Aktuelle Lage – Weihnachten und Gemeindeversammlung

Neuer Lock-down hat Konsequenzen für Gottesdienste und Gemeindeversammlung

Der neue Lock-down und das Versammlungsverbot haben auch Konsequenzen für die Gottesdienste der Kirchengemeinden. So hat die evangelische Kirchengemeinde Auringen beschlossen, den großen oekumenischen Gottesdienst mit Krippenspiel auf dem Sportplatz ausfallen zu lassen. Er wurde aufgenommen und wird an Heilig Abend ab 15 Uhr online auf der Webseite der beiden Gemeinde zu sehen sein. (www.evangelische-kirche-auringen.org oder www.st-birgid.de ). Die Christvesper am 24.12. um 18 Uhr findet nicht, wie geplant, im Freien statt, sondern in der Kirche. Bei den ständig steigenden Zahlen wäre die Gefahr, dass auch noch relativ kurzfristig die Genehmigungen für größere Außengottesdienste zurückgezogen würden. Außerdem möchte die Gemeinde ein Zeichen setzen, bei ihren Gottesdiensten nur die überschaubare Anzahl von Gottesdienstbesuchern zuzulassen, die auch in den letzten Monaten mit dem passenden Hygienekonzept, das Risiko der Ansteckung so gering wie möglich hält. Am 25.12. findet um 10.30 Uhr ein Weihnachtsgottesdienst statt. Anmeldung für die beiden Gottesdienste erfolgt bei Pfrn. Bea Ackermann (06127/4271). Am 26.12. lädt die evangelische Kirchengemeinde Naurod um 9.30 Uhr zu einem zentralen Weihnachtsgottesdienst ein. Die Anmeldung für diesen Gottesdienst erfolgt bis freitags 12 Uhr im Pfarrbüro Naurod (06127/61238 oder per Mail bei Pfrn. Arami Neumann (a.neumann@ev-kirche-naurod,de)

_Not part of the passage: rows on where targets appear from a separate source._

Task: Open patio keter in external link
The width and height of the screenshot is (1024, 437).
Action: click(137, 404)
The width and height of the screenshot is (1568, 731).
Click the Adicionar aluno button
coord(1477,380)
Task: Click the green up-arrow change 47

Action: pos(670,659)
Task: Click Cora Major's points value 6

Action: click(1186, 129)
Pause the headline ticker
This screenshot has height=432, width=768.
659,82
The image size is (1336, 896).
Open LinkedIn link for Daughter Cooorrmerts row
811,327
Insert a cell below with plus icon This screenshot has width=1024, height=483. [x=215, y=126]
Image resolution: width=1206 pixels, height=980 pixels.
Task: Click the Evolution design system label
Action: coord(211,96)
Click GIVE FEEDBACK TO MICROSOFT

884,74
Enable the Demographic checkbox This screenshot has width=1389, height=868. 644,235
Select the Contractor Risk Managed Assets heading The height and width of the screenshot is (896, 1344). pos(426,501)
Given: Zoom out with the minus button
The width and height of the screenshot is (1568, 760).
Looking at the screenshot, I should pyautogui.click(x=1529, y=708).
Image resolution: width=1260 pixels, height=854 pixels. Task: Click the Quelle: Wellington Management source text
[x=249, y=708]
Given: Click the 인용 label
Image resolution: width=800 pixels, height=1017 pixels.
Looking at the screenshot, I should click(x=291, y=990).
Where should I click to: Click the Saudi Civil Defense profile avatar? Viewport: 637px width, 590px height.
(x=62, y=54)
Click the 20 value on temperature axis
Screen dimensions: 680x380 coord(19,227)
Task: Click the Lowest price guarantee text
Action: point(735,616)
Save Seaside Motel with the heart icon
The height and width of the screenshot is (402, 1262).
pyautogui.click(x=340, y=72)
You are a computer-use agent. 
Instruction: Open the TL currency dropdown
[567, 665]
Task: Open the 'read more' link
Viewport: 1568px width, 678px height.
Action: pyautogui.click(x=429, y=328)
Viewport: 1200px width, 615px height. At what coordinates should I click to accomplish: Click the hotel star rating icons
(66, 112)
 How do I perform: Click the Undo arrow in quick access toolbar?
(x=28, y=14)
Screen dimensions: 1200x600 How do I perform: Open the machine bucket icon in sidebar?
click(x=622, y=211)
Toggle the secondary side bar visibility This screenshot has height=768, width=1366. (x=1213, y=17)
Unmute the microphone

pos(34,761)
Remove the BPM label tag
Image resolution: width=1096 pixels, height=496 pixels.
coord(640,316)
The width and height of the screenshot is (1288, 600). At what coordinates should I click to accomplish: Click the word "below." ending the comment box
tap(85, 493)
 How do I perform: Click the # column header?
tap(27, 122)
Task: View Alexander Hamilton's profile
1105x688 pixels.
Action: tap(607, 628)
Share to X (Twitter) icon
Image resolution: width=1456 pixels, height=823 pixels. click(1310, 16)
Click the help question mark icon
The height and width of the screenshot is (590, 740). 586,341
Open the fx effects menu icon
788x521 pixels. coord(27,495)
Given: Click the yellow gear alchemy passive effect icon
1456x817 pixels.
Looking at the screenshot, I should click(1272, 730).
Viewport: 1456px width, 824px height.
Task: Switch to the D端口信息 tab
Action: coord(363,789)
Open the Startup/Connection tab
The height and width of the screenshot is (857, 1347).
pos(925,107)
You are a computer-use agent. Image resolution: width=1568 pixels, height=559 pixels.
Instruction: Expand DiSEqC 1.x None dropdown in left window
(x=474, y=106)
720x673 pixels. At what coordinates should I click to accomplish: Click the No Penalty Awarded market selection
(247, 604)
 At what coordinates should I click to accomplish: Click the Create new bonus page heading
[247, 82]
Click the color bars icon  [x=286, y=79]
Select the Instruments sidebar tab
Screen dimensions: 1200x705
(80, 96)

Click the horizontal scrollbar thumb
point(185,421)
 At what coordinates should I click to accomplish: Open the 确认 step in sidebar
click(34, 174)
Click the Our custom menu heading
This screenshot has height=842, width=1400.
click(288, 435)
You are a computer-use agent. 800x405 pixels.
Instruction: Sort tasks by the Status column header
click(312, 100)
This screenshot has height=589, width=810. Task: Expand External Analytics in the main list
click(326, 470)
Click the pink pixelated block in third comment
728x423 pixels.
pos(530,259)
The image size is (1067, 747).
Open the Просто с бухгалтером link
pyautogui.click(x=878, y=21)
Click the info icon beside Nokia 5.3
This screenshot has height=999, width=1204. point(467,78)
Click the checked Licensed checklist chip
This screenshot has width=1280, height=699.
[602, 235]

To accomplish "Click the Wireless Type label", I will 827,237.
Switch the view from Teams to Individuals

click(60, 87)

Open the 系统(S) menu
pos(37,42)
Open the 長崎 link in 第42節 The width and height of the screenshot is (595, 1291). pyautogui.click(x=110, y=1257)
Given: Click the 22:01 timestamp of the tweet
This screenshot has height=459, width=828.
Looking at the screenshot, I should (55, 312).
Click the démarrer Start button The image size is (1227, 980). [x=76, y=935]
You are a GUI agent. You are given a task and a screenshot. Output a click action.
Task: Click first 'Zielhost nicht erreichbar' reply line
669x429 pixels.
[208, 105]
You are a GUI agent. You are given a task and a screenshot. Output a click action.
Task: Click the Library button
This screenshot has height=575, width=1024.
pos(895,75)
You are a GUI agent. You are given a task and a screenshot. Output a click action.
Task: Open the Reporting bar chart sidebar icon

Neben den Gottesdiensten wollten wir auch die Gemeindeversammlung zur Wahl des neuen Kirchenvorstands am 3.1. durchführen, in der Hoffnung, dafür einen größeren Raum als die Kirche benutzen zu können. Jetzt bleibt uns nur noch der Kirchraum, der neben den Kandidierenden lediglich Platz für weitere 16 Einzelpersonen bietet, was nicht alle Menschen, die zur Gemeindeversammlung kommen wollen, zulassen würde. Diese Einschränkung des Wahlrechtes wäre sicher rechtswidrig. Die Gemeindeversammlung muss jedoch nach der Kirchengemeindewahlordnung bis spätestens 15.1.2020 durchgeführt sein, damit eine Wahl im Juni rechtlich möglich ist.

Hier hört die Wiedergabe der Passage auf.